There’s a line late in Creed III that sums up this installment perfectly — “The Creed dynasty reigns supreme.” That’s appropriate for a franchise that keeps knocking out one sequel after another without taking a bad outing to the chin yet.
The Creed franchise has done a admirable job of paying homage to its predecessor franchise with nods to the Rocky films. Creed II resumed the Rocky IV rivalry pitting Adonis against Viktor Drago, the son of Rocky’s rival.
For this chapter, screenwriters Keenan Coogler (Space Jam: A New Legacy) and Zach Baylin (King Richard) take their crack at a Creed take on Rocky III. Minus the boxer vs. wrestler encounter naturally.
There’s the unpolished, but angry powerhouse new challenger; the main character ready to move on from in-ring competition and enjoying retirement; a traumatic event thwarting the comeback attempt, unexpected help from a rival and the end of the road for a series regular. That’s a lot of Rocky III in the DNA of Creed III without losing sight of the differences between Adonis and Rocky and their respective stories.
Adonis Creed (Michael B. Jordan, Without Remorse) has enjoyed a lengthy and successful career as the unified boxing champ, but he’s ready for retirement. All the better to spend more time with his wife, Bianca (Tessa Thompson, Thor: Love and Thunder), who’s adjusting to her own career changes.
The couple is also navigating parenthood as their daughter, Amara (an adorable Mila Davis-Kent), has inherited two things from her parents — Bianca’s hearing impairment and Adonis’ love of boxing.
Adonis has settled into a solid post-boxing career — training fighters with his former trainer and friend Duke (Wood Harris) and promoting fights. Playing Don King is fine for Adonis as he doesn’t have that same anger and intensity he had when he started boxing.

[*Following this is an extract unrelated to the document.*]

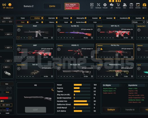This screenshot has width=148, height=118.
Task: Click previous arrow on grenade Stil 1 selector
Action: (x=4, y=67)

Those old feelings come rushing back when Adonis’ childhood friend, Damian (Jonathan Majors, Ant-Man and The Wasp: Quantumania) returns after a nearly 20-year prison stint. Adonis feels a certain measure of guilt for his role in Damian’s imprisonment and while the flags are clearly a deep scarlet red, Adonis offers to help Damian out any way he can.
How could he not since Damian was more of a boxing mentor to Adonis than his father, Apollo? Damain sizes up Adonis’ life — the life he feels he should have had if his promising boxing career didn’t get derailed from his imprisonment. And yeah, maybe he also has some hard feelings towards Adonis about that as well.
When opportunity strikes, Damian establishes himself as a boxer to be feared. This drives a wedge between the former friends prompting Adonis to put his demons from the past to rest once and for all — provided he’s ready to face them head on.
Majors seems to channel every bit of ferocity Mr. T had when playing Clubber Lang in Rocky III and doubled down on raw intensity. He applies that to all aspects of Damian from his hungry lion gaze looking at Adonis’ trophies, the beautiful family and adoration from fans. Majors shows amazing range in his performances, and it feels like his latest one is always his best one. It might take a while for one to top this one as Damian’s rage is to a degree understandable making him a relatable character if not entirely sympathetic.
With zero involvement from Rocky star Sylvester Stallone in this outing, Creed III is fully Adonis’ show and despite one significant scene that Rocky would definitely not have missed, his absence didn’t derail the film.
Stallone sat this film out over a beef with longtime Rocky producer Irwin Winkler. Hopefully that can get resolved for Creed IV as there’s absolutely no reason to end this franchise anytime soon.
Jordan keeps finding different avenues to explore with Adonis. He’s a doting father and thriving in his retirement, but his temper still creeps up and Adonis still struggles to fully open up to Bianca. This still gives Adonis room to grow — maybe in future sequels?
Thompson remains solid as more than just emotional support for her husband. Bianca has her own subplot and issues. They’re given about as much time as you could reasonably expect in a boxing movie, but it’s nice to see Bianca’s role isn’t just to support Adonis.
Phylicia Rashad continues to be a welcome presence as Adonis’ mother. Harris probably is the biggest beneficiary of Stallone’s absence as he gets those in-your-face moments with Adonis that Rocky had in the first two films. That’s a nice flex to be able to have as talented a performer as Harris just waiting for a larger role.
This marks Jordan’s directorial debut although he hardly comes off like a rookie taking his first crack behind the camera. It doesn’t take long to see he took some notes from his frequent director collaborator and friend, Ryan Coogler. Jordan utilizes some engaging perspectives with an occasional visual gimmick to keep the film from being just another boxing movie.
The big showdown features several creative moments — one will likely prove divisive for those who love it and those who view it as more highbrow than necessary for a boxing movie. While it plays out a little long, it was an appreciated effort to infuse the series with a fresh perspective on the main event fight.
Creed III proves as long as Jordan is game to keep stepping into the ring this franchise will continue to leave audiences thrilled asking for one more bout.